Cet âge est le plus tendre chez les garçons ; plus jeunes ils ont plus de dureté et d’oubli. Mais quoi ? Ils étaient à l’âge d’aimer et de rêver, et de ne savoir comment dire, pendant que les filles rient et chantent, déjà commères par la nature depuis leurs jupes de douze ans. À cet âge-là, justement, les garçons sont farouches, parce qu’ils ont des cœurs de petites filles. C’est alors qu’on les jette à la moquerie des autres, dans une ville où on les voit s’ennuyer par deux le long des rues ; c’est alors qu’ils sont éloignés de leur outil, de leur maman, de leur fiancée, de leur village fleuri. Au lieu de faire des enfants, ils se corrompent et se pourrissent. Et c’est la vieille méthode du sergent recruteur, pour faire un homme de guerre, cynique, impudent, résigné, détaché de tout, insouciant, courageux, et galant à la hussarde. Qu’en pensent nos moralistes ?

Nos moralistes n’en pensent pas si long. Ils ont à réciter une liste de devoirs ; qu’il faut aimer et servir sa patrie, être sobre, être fidèle à sa femme, et avoir beaucoup d’enfants ; mais ils ne recherchent pas si le devoir militaire n’est pas, dans le fait, contraire à tous les autres. Ici l’un d’eux m’arrête et me dit : « Il faut d’abord vivre ; l’état de l’Europe est un fait ; il nous faut une armée forte, et des gaillards un peu dessalés ; cela passe avant tout. D’abord soyons forts, et vifs à nous défendre ; ensuite nous serons vertueux, si nous pouvons. »

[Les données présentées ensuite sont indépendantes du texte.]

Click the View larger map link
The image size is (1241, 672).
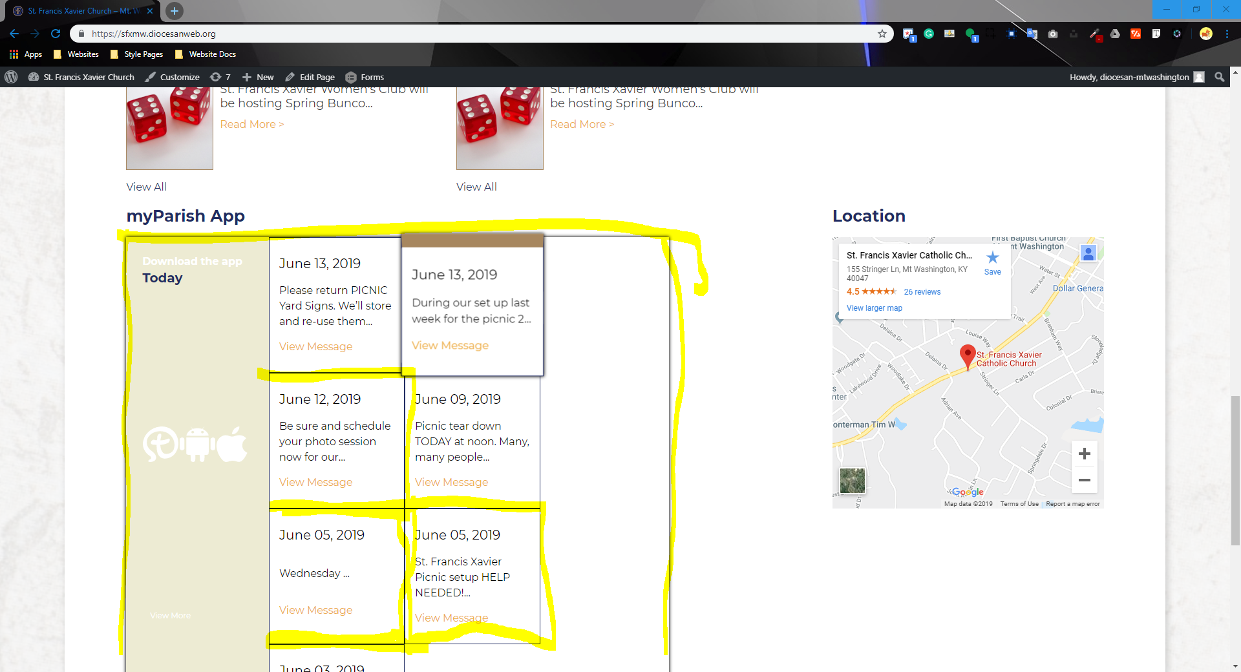874,308
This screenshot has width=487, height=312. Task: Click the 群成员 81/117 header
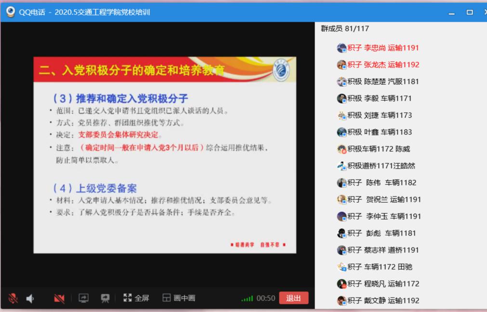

À quoi je réponds que toutes les vertus se tiennent, et que, n’en déplaise au sergent recruteur, il n’est pas bon du tout de se nettoyer d’abord des vertus adolescentes lorsque l’on s’exerce à combattre pour son pays. Tout au contraire l’exercice militaire devrait être lié toujours, dans l’imagination, avec les objets les plus touchants, le village, la chaumière, les amis, les parents ; ce serait comme la religion de notre temps, ces jeux réglés, ces fêtes miliciennes. Ensuite chacun porterait au combat des serments inviolables, l’honneur et les traditions d’un hameau, d’un village, d’un canton ; il y aurait une rivalité magnifique entre Normands et Bretons, entre Gascons et Auvergnats ; chaque province aurait ses drapeaux. Armée invincible ; famille armée, commune armée, nation armée. Mais qu’apprennent-ils dans les casernes ? À se moquer de tout, à faire tout mal, à passer le balai au voisin. Très mauvaise méthode, pour former des héros.